- _REQUIRED ACTION_: Your answer is the line containing "Click the create" plus every line after it to the end of the data below, transcribed exactly and with nothing else.

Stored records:
****************
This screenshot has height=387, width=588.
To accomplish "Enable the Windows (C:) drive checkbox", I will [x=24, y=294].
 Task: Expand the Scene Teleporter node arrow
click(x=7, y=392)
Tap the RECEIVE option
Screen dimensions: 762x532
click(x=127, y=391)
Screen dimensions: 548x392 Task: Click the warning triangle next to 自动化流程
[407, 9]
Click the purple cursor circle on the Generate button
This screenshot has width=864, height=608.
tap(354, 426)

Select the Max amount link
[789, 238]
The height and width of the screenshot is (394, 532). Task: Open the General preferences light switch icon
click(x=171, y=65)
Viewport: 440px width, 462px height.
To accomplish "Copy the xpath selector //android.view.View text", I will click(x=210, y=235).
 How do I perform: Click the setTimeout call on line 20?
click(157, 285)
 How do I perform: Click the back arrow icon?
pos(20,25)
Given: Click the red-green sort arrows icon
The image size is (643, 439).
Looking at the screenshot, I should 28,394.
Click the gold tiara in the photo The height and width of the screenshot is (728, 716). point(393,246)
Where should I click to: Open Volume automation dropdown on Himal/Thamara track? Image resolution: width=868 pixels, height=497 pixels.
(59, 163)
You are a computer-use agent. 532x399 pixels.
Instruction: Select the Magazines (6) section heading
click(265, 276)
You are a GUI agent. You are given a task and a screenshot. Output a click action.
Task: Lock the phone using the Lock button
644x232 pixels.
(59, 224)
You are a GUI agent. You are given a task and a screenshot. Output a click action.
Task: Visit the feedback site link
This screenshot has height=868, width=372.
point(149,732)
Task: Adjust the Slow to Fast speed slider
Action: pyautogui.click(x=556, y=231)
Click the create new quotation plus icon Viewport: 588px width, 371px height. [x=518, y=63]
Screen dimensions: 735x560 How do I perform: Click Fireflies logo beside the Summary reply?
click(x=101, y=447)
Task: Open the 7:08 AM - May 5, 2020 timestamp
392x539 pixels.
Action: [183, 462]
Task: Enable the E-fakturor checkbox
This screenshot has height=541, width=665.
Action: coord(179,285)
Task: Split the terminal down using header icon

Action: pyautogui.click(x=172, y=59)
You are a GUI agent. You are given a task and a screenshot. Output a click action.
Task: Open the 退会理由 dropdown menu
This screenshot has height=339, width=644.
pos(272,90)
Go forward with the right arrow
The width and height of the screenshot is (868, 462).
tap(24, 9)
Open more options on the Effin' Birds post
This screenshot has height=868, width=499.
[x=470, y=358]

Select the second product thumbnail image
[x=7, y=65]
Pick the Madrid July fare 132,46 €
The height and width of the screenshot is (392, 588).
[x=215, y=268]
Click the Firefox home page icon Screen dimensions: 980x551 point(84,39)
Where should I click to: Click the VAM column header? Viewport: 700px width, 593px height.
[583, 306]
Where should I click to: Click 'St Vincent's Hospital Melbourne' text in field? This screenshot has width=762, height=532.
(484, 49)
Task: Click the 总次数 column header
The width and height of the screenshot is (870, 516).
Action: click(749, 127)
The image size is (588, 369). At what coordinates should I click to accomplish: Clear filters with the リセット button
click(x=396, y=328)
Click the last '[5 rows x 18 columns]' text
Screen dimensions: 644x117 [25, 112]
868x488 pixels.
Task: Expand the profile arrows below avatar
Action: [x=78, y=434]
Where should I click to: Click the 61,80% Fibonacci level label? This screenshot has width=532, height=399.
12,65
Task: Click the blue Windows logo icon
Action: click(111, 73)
****************
- _WRITTEN RESPONSE_:
Click the create new quotation plus icon Viewport: 588px width, 371px height. [x=518, y=63]
Screen dimensions: 735x560 How do I perform: Click Fireflies logo beside the Summary reply?
click(x=101, y=447)
Task: Open the 7:08 AM - May 5, 2020 timestamp
392x539 pixels.
Action: [183, 462]
Task: Enable the E-fakturor checkbox
This screenshot has height=541, width=665.
Action: coord(179,285)
Task: Split the terminal down using header icon

Action: pyautogui.click(x=172, y=59)
You are a GUI agent. You are given a task and a screenshot. Output a click action.
Task: Open the 退会理由 dropdown menu
This screenshot has height=339, width=644.
pos(272,90)
Go forward with the right arrow
The width and height of the screenshot is (868, 462).
tap(24, 9)
Open more options on the Effin' Birds post
This screenshot has height=868, width=499.
[x=470, y=358]

Select the second product thumbnail image
[x=7, y=65]
Pick the Madrid July fare 132,46 €
The height and width of the screenshot is (392, 588).
[x=215, y=268]
Click the Firefox home page icon Screen dimensions: 980x551 point(84,39)
Where should I click to: Click the VAM column header? Viewport: 700px width, 593px height.
[583, 306]
Where should I click to: Click 'St Vincent's Hospital Melbourne' text in field? This screenshot has width=762, height=532.
(484, 49)
Task: Click the 总次数 column header
The width and height of the screenshot is (870, 516).
Action: click(749, 127)
The image size is (588, 369). At what coordinates should I click to accomplish: Clear filters with the リセット button
click(x=396, y=328)
Click the last '[5 rows x 18 columns]' text
Screen dimensions: 644x117 [25, 112]
868x488 pixels.
Task: Expand the profile arrows below avatar
Action: [x=78, y=434]
Where should I click to: Click the 61,80% Fibonacci level label? This screenshot has width=532, height=399.
12,65
Task: Click the blue Windows logo icon
Action: click(111, 73)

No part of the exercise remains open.